-- Record set --
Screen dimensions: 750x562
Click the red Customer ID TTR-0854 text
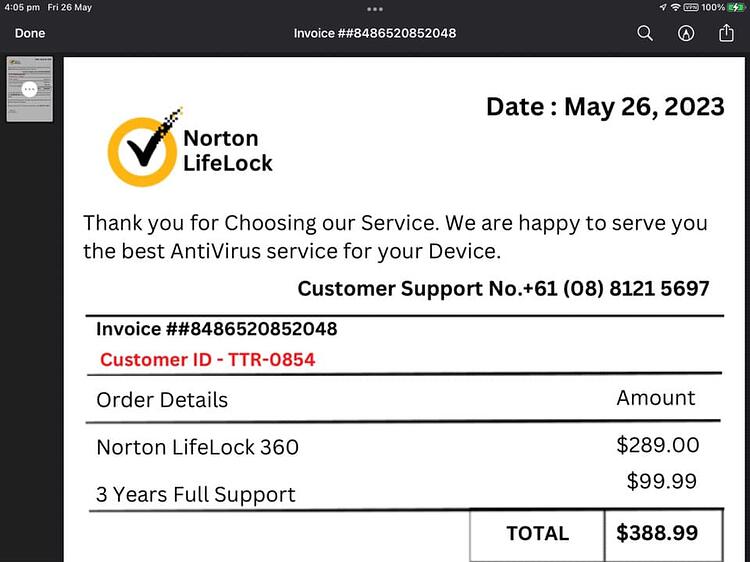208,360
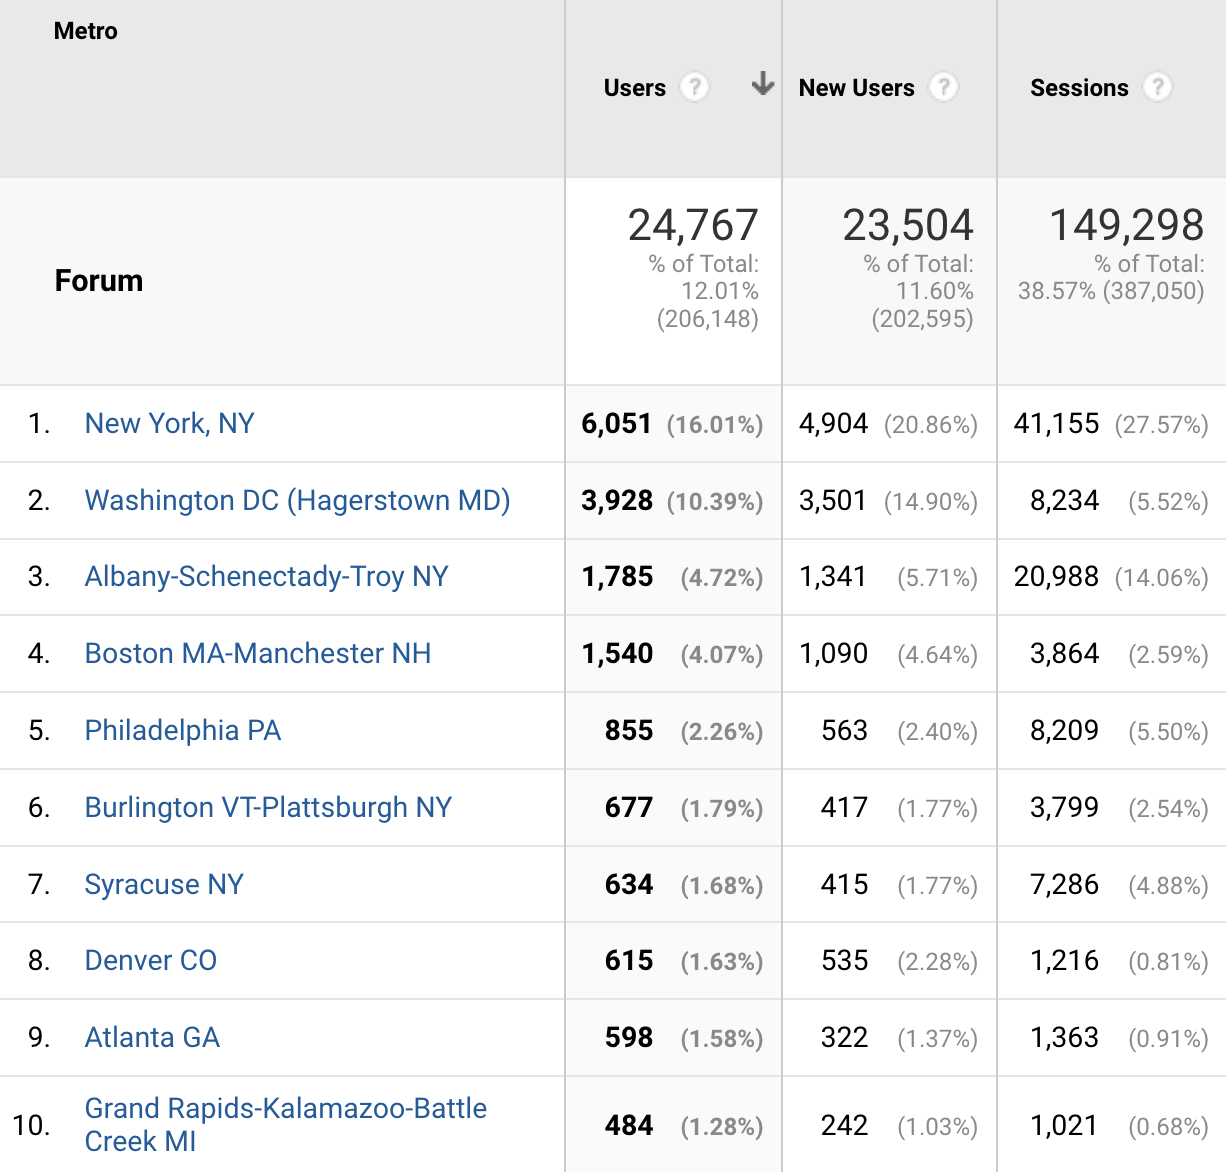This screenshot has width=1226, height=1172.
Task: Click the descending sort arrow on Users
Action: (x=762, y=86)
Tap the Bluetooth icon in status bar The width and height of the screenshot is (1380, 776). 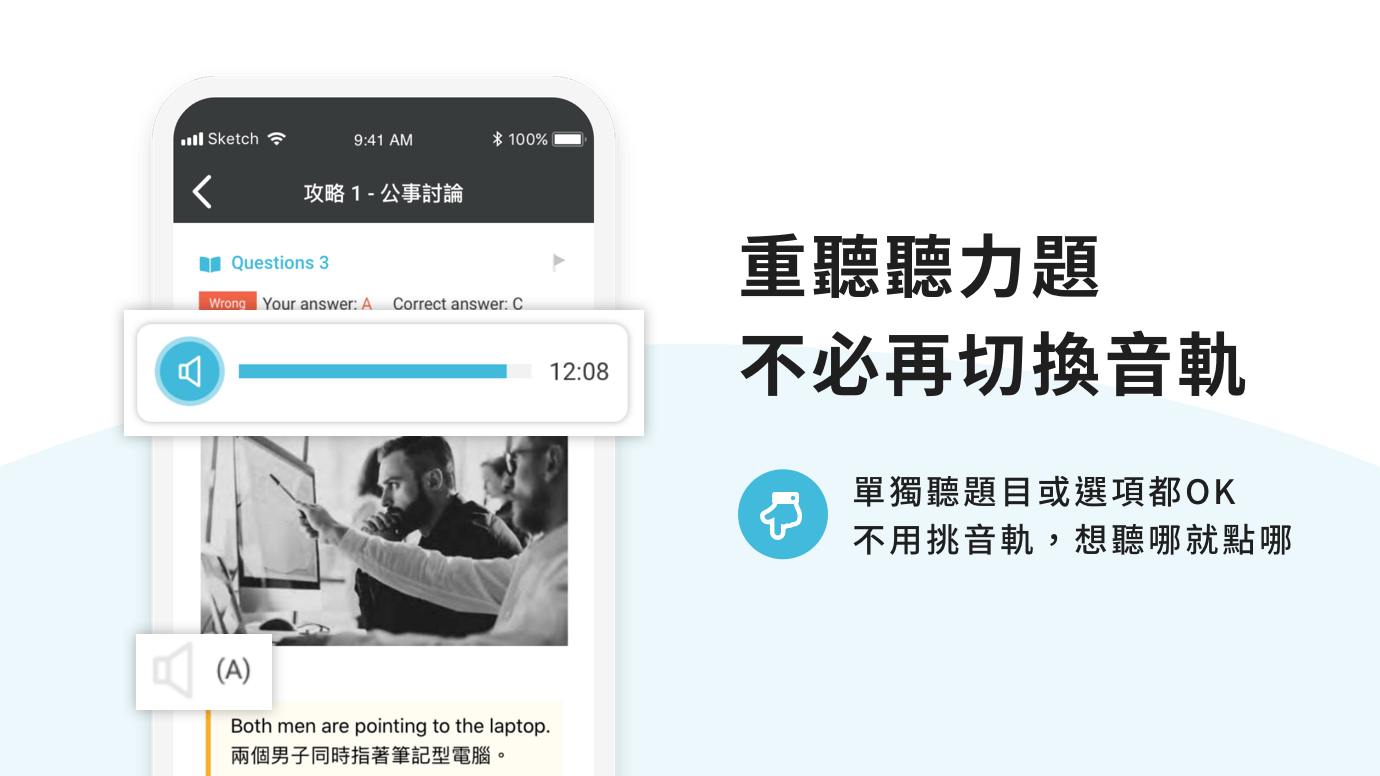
--
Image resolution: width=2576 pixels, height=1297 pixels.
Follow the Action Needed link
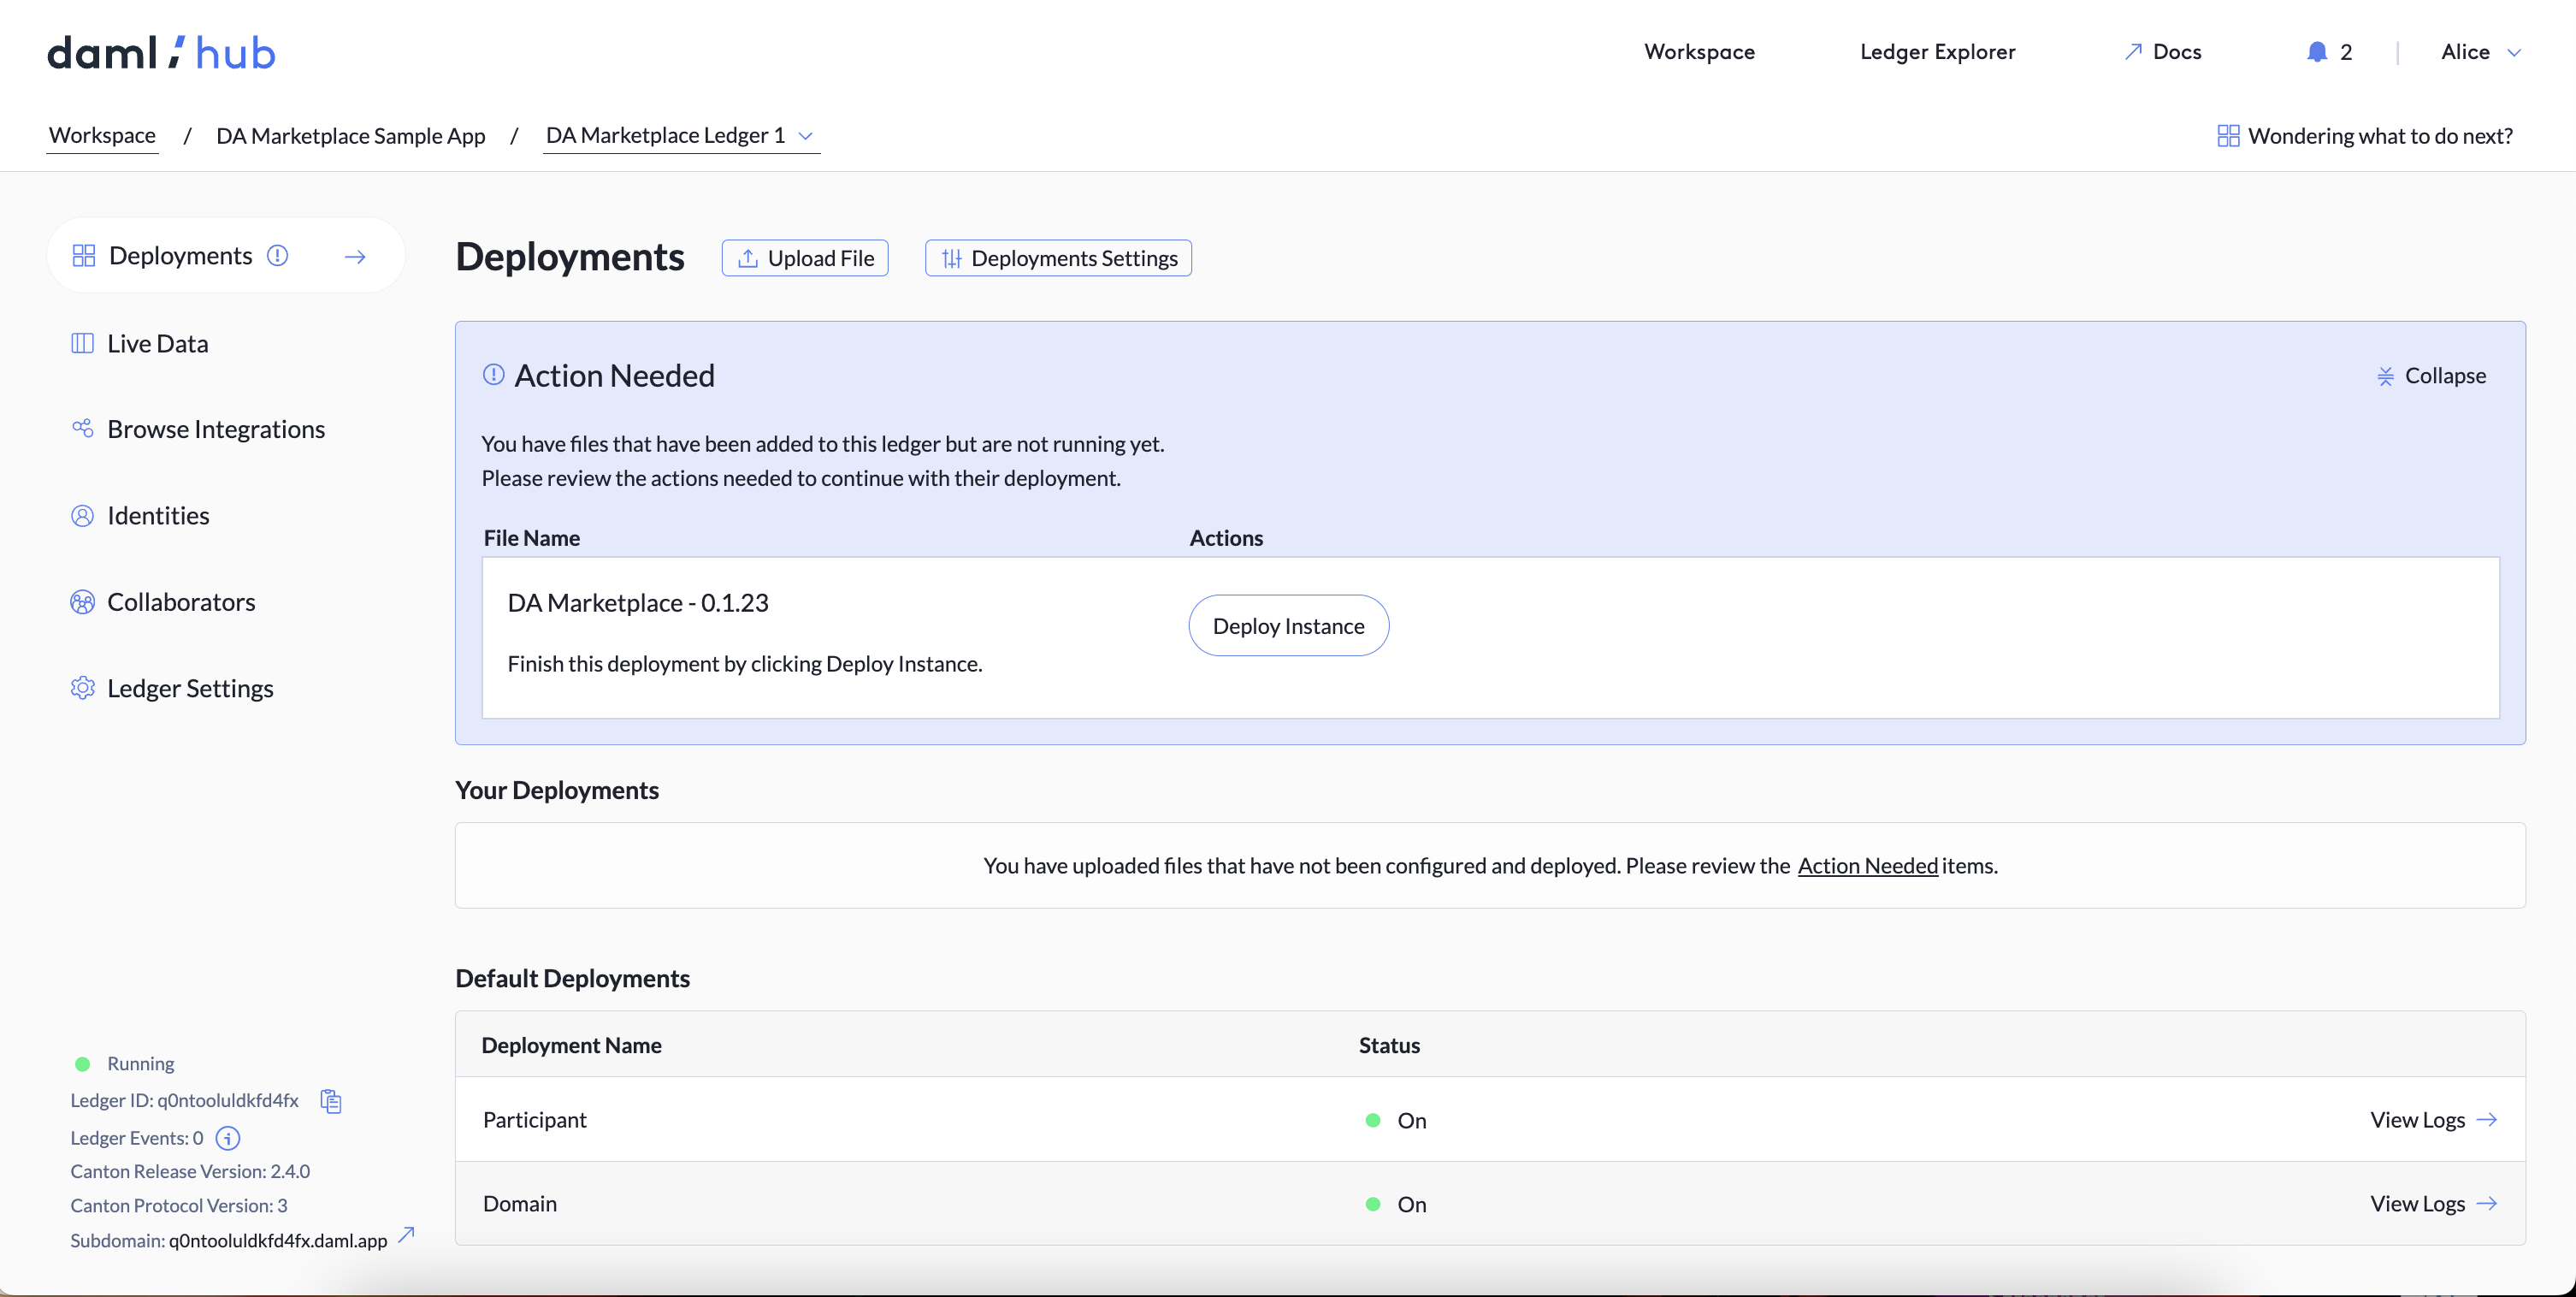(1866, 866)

-- Description of the task --
Convert the portion of the listing above that opens with the line containing "Screen dimensions: 750x562" and closes with the line containing "Tap the Bluetooth", both included, into a numbered list, omitting blank lines and leaving out the pictures.

-- Task result --
1. Screen dimensions: 750x562
2. Click the red Customer ID TTR-0854 text
3. 208,360
4. This screenshot has width=1226, height=1172.
5. Task: Click the descending sort arrow on Users
6. Action: (x=762, y=86)
7. Tap the Bluetooth icon in status bar The width and height of the screenshot is (1380, 776). 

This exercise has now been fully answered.